At a recent Largo City Commission meeting, a Walmart representative acknowledged that the company knows of no contamination on the property. But gas stations have operated on two parcels adjacent to the Walmart site and they are known to be polluted with petroleum substances, he said. That could lead to a perception, Walmart argued, that the pollution could spread onto the supercenter property.
Getting the property designated as a brownfield would give Walmart several advantages, including tax incentives, loan guarantees, expedited review of technical documents, sales tax credits, environmental assistance, and state job creation tax credits of up to $2,500 per new job.
Walmart plans to create 150 new full-time equivalent jobs with an average salary of only $20,000 annually — about $21,000 under Pinellas County's average wage. Two commissioners, Michael Smith and Robert Murray, opposed providing Walmart access to job tax credits.
"I think the jobs should be at a higher value to receive a tax credit," Murray said.

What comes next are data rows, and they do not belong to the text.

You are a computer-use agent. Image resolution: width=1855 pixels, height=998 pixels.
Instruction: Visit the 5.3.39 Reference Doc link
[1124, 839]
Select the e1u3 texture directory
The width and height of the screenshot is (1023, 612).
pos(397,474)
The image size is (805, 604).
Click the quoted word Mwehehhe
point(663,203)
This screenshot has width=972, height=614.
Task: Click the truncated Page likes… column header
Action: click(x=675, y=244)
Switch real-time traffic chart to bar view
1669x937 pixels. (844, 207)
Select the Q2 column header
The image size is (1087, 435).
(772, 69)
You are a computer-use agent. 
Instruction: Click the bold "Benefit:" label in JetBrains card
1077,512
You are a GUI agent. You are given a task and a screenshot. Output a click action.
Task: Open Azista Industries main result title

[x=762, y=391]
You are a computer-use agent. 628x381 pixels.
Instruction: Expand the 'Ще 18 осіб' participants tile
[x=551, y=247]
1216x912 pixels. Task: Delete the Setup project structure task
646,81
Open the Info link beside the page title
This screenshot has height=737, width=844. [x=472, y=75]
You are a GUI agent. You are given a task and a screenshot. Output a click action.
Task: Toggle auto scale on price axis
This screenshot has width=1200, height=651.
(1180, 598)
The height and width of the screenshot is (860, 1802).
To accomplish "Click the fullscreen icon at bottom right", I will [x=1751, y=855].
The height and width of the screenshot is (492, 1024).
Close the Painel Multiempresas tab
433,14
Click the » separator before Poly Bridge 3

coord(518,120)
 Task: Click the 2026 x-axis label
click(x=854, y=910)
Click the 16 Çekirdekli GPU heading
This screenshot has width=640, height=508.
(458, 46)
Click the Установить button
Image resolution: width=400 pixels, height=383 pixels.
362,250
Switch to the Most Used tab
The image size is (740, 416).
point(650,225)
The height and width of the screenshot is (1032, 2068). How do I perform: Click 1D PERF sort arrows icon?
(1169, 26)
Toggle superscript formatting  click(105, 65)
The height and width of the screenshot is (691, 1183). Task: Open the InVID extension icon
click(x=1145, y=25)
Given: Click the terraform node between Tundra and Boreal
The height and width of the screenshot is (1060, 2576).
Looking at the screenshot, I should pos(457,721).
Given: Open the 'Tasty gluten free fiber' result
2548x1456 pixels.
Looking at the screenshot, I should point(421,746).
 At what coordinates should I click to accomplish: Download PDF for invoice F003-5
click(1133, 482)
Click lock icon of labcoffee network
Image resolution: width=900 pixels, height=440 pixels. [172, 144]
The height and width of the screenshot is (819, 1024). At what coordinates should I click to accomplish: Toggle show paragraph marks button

Smith also opposed giving Walmart the brownfield designation, saying the deal "smelled."
The other five commissioners had no problem with either request, noting that the state would make the final decision on whether Walmart would be approved for the program. Smith scoffed at that, saying the Walmart request was "basically a shoo-in."
Last year, the St. Petersburg City Council approved a controversial request from Walmart for job creation tax credits for a Sam's Club project. In that case, Walmart said it had discovered pollution from a nearby dry cleaner on its property at 34th Street and 17th Avenue N.
However, St. Petersburg council member Karl Nurse said he thought the contamination claim was a ruse. He noted that Walmart had earlier called the level of dry cleaning solvent found in the soil minor. He and council member Steve Kornell voted against recommending Walmart for the credits.
During the Largo commission meeting, Community Development director Carol Stricklin said the city staff has realized that the brownfield designation "is a powerful tool" to encourage development. Commissioners gave her permission to keep bringing brownfield requests to them for consideration.
Rather than handing out brownfield designations to just anyone, Stricklin said Largo will apply certain criteria to the requests, including whether they are for key properties and whether awarding the designation would be good strategy for the city.
Being designated as a brownfield, and therefore potentially contaminated, was once considered a negative. That connotation appears to be disappearing for commercial properties, but perhaps not for residential ones. According to city officials, the developer who plans to build apartments next to the new Walmart did not want to be included in the brownfield designation.